Крессида пожала плечами и посоветовала ей понаблюдать за матерью, когда Тео снова придет к ним в дом.
- Она краснеет и бросает на него пламенные взгляды. Это так смешно.
В следующий раз, когда Тео пришел к ним в гости, Гарриет невольно наблюдала за ними.
- Он сам с ней флиртует, - сказала она Крессиде. - Мама только подыгрывает ему, а у нее в этом нет никакого опыта. Ты прекрасно знаешь, что она предана папе.
Когда Гарриет выросла, она начала подмечать какие-то странности в поведении ее родителей. Дело было даже не в том, что, несмотря на годы, ее отец оставался подтянутым, веселым и легким на подъем, в то время как мать разжирела и перестала следить за собой - такое случается со многими семейными парами, прожившими вместе долгие годы. Вопреки всякой логике ее отец становился все внимательнее к матери: расточал ей комплименты, подшучивал над ней, осыпал поцелуями, по всякому поводу спрашивал ее мнение, приглашал ее на прогулки, покататься или вместе выпить. А мать всегда оставалась индифферентной, невнимательной, не проявляла ни малейшего желания последить за своей внешностью и никогда не принимала его приглашений.
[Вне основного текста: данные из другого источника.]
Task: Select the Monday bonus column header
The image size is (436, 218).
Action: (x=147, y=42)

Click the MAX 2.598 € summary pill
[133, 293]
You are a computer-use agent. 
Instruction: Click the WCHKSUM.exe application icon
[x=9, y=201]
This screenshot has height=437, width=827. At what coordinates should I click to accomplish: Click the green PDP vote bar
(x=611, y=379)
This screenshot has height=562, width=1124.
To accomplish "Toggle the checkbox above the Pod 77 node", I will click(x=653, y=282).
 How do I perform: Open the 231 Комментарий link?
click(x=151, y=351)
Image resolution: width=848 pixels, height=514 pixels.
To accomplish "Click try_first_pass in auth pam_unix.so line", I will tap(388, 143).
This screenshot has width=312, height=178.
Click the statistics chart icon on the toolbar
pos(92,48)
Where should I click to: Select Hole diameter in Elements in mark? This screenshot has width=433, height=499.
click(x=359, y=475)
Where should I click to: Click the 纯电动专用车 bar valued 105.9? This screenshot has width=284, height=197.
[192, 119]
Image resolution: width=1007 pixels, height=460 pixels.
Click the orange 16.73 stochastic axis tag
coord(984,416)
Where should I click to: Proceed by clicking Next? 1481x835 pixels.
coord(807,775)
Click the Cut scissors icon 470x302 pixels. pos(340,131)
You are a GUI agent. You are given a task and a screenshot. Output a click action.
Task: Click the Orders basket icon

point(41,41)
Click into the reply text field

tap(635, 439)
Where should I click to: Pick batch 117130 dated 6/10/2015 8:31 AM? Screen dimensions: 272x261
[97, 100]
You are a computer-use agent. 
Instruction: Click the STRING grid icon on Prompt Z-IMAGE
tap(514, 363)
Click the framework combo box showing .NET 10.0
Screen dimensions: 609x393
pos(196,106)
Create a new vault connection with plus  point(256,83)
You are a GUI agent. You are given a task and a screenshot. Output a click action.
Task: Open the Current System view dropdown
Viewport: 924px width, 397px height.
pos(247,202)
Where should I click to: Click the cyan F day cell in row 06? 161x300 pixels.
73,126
«Мне лучше остаться дома», - отвечала она на его приглашения или: «Не знаю, хочу ли я пойти».
Она относилась к нему скорее как к надоедливому брату, нежели как к мужу, а он продолжал приглашать ее, отвечая на равнодушие вниманием, на скуку - весельем, на ее полную апатию - искренним интересом. Он никогда не критиковал жену, ни в глаза, ни за ее спиной; никогда не говорил, что заслуживает лучшей участи. Его терпение было безграничным. Он принимал ее такой, какой она была. Гарриет иногда казалось, что он подписал какой-то тайный договор и неуклонно выполняет каждый его пункт.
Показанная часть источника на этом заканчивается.